- **Work to complete**
Using the passage on single-cell sequencing read processing, decide whether each statement agrees with it: (a) the 10X Genomics Cell Ranger pipeline outputs three files; (b) mitochondrial genes are usually relatively abundant compared with nuclear-coded genes; (c) cell counts are normalized after dimensional reduction. Answer yes or no for each, quoting the deciding words of the passage.

- **Source document**
=======
1.1.2 Alignment of sequencing reads

Following the initial barcoding and cDNA preparation, the samples are subject to cDNA library preparation involving ‘sequencing index’ addition in specific single-cell technologies described above and quality assessment of the libraries (Web Page 2021a). The high-throughput sequencing of these libraries results in millions of reads that carry the barcode and the associated RNA sequence information. These reads can be processed using specialized software such as the Cell Ranger pipeline from 10X Genomics (Zheng et al. 2017) or processed using generic enumerators and alignment tools such as Kallisto, Salmon-Alevin, Bowtie, or STARsolo (Brüning et al. 2021; Du et al. 2020).

1.1.3 Post alignment processing

Post-sequencing alignment and counting of reads usually result in a gene versus barcode table with count data for each gene in each cell (the gene-count matrix). Each platform used for alignment and enumeration generates a different format for reporting this data. 10X Genomics Cell Ranger pipeline produces 3 files: the matrix of cell count, the barcode file, and the genes file identifying specific parts of the information. Other methods produce a “dense matrix”, or dgCMatrix format of the gene-count table that can be stored as comma-separated values files (CSV) or tab-delimited text files (.txt) file (Brüning et al. 2021; Du et al. 2020).

Depending on the technology used, the reads are identified using unique-molecular index (UMI) or read-identity specific to the method (Mereu et al. 2020). The total of the UMIs or the reads per cell helps identify outliers in the data. These outliers are cells that underwent poor lysis or cells that were partially lysed before the capture of the cDNA, or two or more cells captured within a compartment (doublets) resulting in a substantially higher number of mRNA molecules from a single compartment (Luecken and Theis 2019; Mereu et al. 2020; Nayak and Hasija 2021).

Except in the case of single-nucleus sequencing, RNA molecules coded by nuclear genes as well as cell organelles such as mitochondria and chloroplast can be captured. Genome annotation that includes mitochondrial genes can be used to align and enumerate the genes from both the nucleus and mitochondrial genes. The relative abundance of mitochondrial/other cell organelle genes to that of nuclear-coded genes is usually low in different cell types and therefore can be used as a quality control metric in the evaluation of cellular integrity before sequencing (Osorio and Cai 2020). The typical output of a single-cell sequencing method ranges from hundreds of cells to thousands of cells. Many single-cell technologies also allow for the sequential and repeated capture of more cells from a single sample source resulting in millions of cells captured and sequenced (Cao et al. 2020, 2017; Mereu et al. 2020). With the thousands of genes that can potentially be expressed in each cell type, the gene-count matrix produced from each of these technologies is a voluminous table of millions of data points. These data points represent the gene-count information in a ‘multi-dimensional data plane’ and the data needs to be projected onto a reduced-dimensional space for extracting meaningful information (Becht et al. 2018). Before such a dimensional reduction, the counts for each of these cells need to be normalized and scaled across cells in several cases (Hafemeister and Satija 2019; McCarthy et al. 2017; Satija et al. 2015; Vieth et al. 2019). Apart from the count information, many of these experiments require additional information to describe the source of the samples, experimental conditions, and treatments. These are considered as ‘meta’ information and help in evaluating the processed data and extracting information such as differential expression of genes under different conditions.
=======
- **Data**
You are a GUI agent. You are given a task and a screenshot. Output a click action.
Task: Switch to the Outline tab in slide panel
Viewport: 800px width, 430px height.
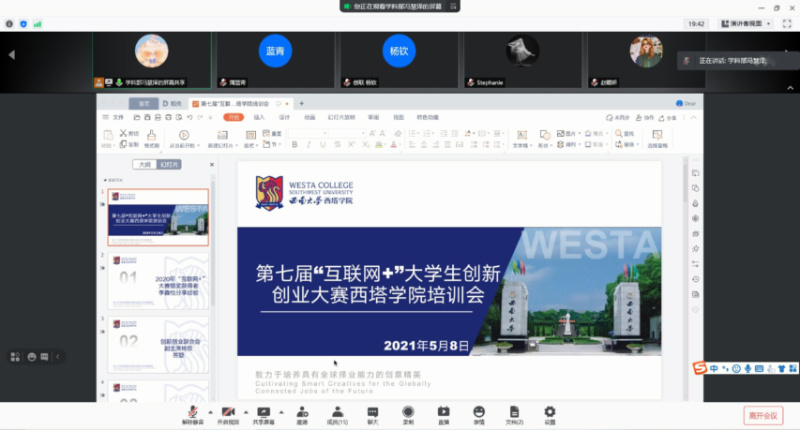(x=146, y=164)
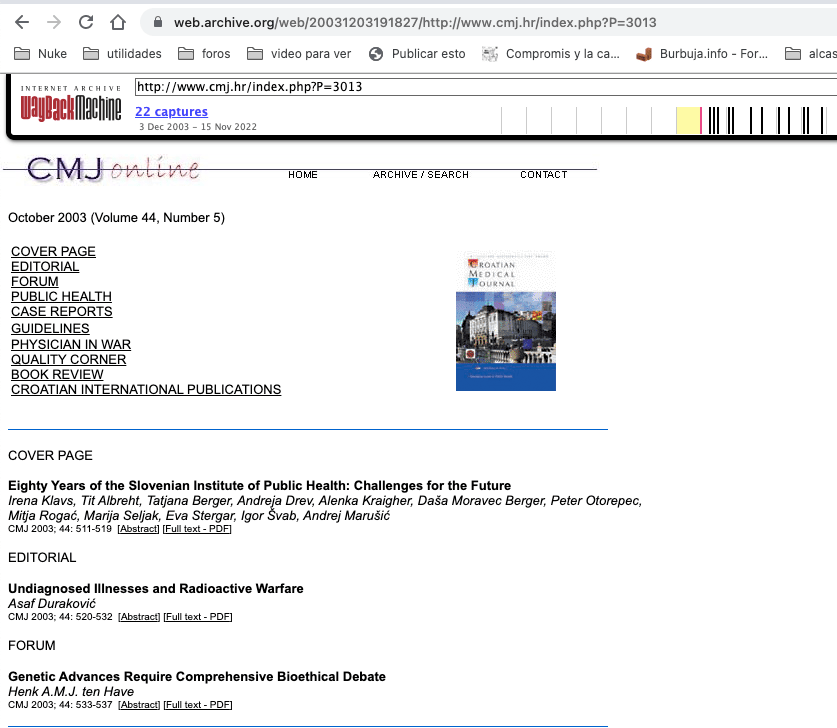Image resolution: width=837 pixels, height=728 pixels.
Task: Click the browser forward arrow
Action: click(54, 22)
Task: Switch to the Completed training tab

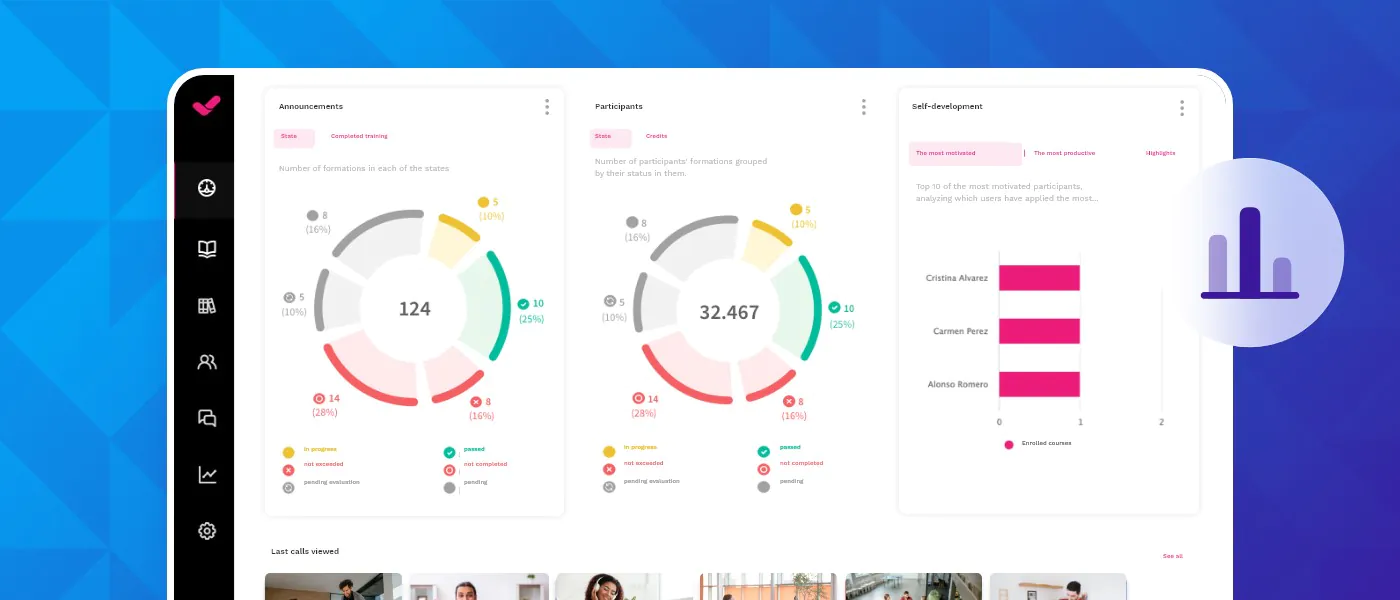Action: pyautogui.click(x=359, y=137)
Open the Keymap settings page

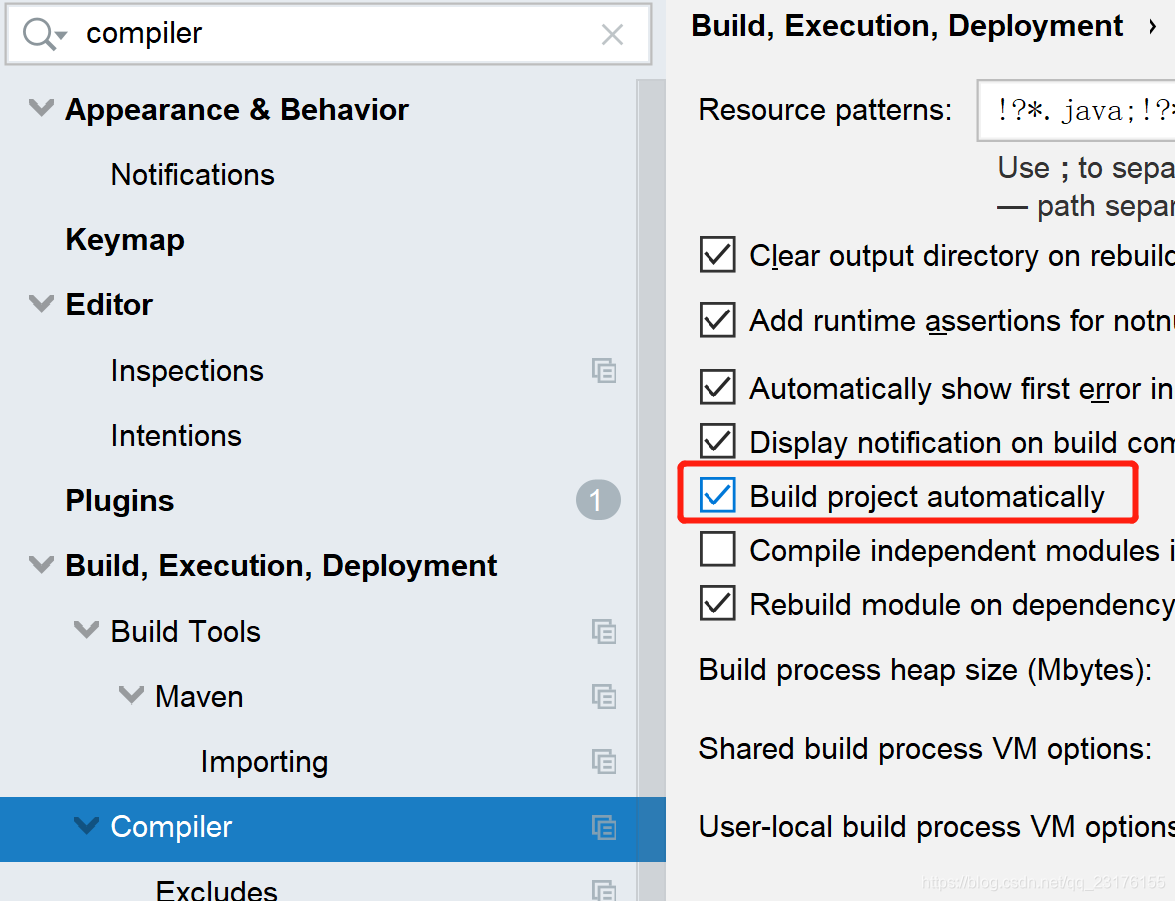tap(125, 240)

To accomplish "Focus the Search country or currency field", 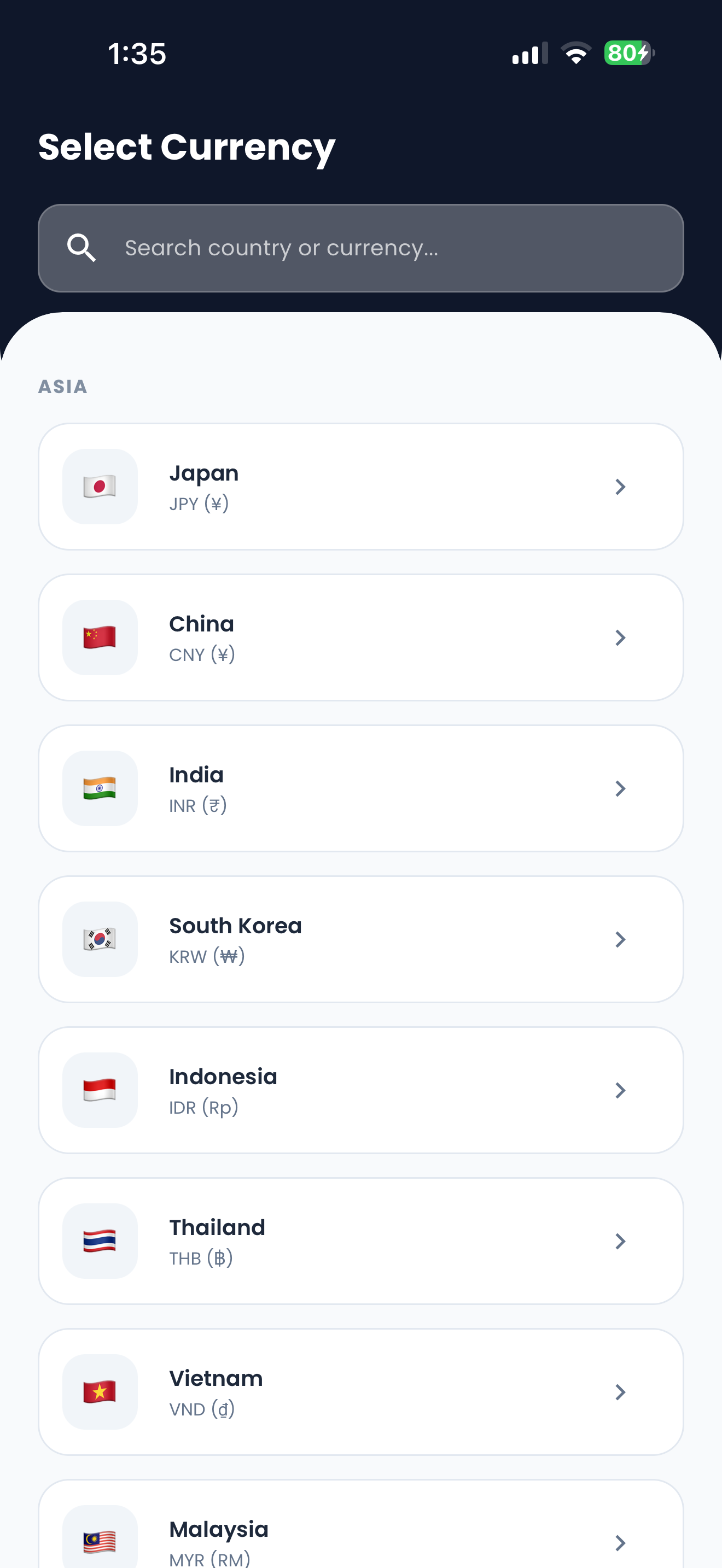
=======
- **Expected answer**
(a) Yes: "10X Genomics Cell Ranger pipeline produces 3 files"
(b) No: "The relative abundance of mitochondrial/other cell organelle genes to that of nuclear-coded genes is usually low"
(c) No: "Before such a dimensional reduction, the counts for each of these cells need to be normalized and scaled across cells in several cases"